-- Opening Marker --

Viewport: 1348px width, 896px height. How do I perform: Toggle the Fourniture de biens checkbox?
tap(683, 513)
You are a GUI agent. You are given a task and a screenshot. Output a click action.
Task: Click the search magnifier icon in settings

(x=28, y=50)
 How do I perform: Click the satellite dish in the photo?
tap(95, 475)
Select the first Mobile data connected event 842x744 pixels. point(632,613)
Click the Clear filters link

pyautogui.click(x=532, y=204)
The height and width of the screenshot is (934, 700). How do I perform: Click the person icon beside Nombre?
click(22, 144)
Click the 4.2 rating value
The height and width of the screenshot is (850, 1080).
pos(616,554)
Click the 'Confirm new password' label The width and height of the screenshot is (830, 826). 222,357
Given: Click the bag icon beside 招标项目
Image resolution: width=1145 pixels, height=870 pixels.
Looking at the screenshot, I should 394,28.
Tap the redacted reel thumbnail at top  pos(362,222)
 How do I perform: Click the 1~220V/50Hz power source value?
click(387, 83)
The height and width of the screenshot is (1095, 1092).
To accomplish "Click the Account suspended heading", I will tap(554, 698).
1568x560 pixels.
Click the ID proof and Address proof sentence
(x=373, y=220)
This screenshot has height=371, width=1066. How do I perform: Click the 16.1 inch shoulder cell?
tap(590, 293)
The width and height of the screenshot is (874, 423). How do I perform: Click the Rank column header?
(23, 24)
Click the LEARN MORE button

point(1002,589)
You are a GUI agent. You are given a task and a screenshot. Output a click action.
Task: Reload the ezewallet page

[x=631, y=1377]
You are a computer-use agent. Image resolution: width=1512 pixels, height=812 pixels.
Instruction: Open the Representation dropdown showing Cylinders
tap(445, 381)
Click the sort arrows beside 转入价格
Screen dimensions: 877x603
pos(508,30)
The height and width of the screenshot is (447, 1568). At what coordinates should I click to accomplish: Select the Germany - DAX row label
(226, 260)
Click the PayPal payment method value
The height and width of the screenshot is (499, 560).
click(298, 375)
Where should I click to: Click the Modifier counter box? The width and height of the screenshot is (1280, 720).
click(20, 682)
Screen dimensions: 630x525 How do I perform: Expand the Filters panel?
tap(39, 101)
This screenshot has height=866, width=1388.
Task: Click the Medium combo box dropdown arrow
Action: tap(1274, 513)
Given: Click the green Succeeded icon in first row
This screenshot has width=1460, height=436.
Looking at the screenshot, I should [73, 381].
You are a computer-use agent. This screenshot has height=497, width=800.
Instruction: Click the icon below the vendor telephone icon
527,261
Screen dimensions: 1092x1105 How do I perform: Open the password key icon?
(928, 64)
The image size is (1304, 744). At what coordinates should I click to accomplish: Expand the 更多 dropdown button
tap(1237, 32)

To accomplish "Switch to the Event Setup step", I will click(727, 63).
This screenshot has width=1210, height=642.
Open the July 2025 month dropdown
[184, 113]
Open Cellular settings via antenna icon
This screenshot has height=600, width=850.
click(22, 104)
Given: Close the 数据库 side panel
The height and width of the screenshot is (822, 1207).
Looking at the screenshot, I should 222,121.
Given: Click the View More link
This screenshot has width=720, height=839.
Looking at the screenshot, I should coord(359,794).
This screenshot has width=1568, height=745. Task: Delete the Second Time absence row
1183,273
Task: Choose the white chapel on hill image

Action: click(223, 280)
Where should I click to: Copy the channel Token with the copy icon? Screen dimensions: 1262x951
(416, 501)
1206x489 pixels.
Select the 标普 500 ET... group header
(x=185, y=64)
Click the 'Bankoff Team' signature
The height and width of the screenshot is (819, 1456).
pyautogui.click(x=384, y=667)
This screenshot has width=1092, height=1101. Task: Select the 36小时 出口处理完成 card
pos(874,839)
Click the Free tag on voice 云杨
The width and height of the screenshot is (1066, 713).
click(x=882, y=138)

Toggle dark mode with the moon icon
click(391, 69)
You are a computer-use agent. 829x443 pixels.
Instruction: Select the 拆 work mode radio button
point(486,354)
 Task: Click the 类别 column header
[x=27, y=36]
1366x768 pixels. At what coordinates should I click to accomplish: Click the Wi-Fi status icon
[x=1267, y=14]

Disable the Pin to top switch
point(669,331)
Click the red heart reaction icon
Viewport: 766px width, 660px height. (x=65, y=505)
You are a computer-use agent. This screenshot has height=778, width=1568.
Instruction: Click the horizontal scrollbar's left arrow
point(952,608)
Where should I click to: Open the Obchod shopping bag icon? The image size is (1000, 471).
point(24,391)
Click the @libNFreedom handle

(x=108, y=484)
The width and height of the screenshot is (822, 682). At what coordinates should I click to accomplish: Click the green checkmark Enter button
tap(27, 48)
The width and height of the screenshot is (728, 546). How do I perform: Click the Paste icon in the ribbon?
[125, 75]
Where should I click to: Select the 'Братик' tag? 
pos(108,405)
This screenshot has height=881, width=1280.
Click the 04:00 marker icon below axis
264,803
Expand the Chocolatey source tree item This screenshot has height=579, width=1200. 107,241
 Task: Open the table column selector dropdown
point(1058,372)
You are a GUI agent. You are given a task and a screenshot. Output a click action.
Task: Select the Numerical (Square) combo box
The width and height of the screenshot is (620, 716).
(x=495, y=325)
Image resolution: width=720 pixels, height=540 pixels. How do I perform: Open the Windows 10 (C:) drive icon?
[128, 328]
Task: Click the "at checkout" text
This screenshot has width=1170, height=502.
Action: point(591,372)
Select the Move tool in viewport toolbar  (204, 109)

-- Closing Marker --

Determine the number of lines in the data that include the string "agent". Only that number belongs in the answer.

7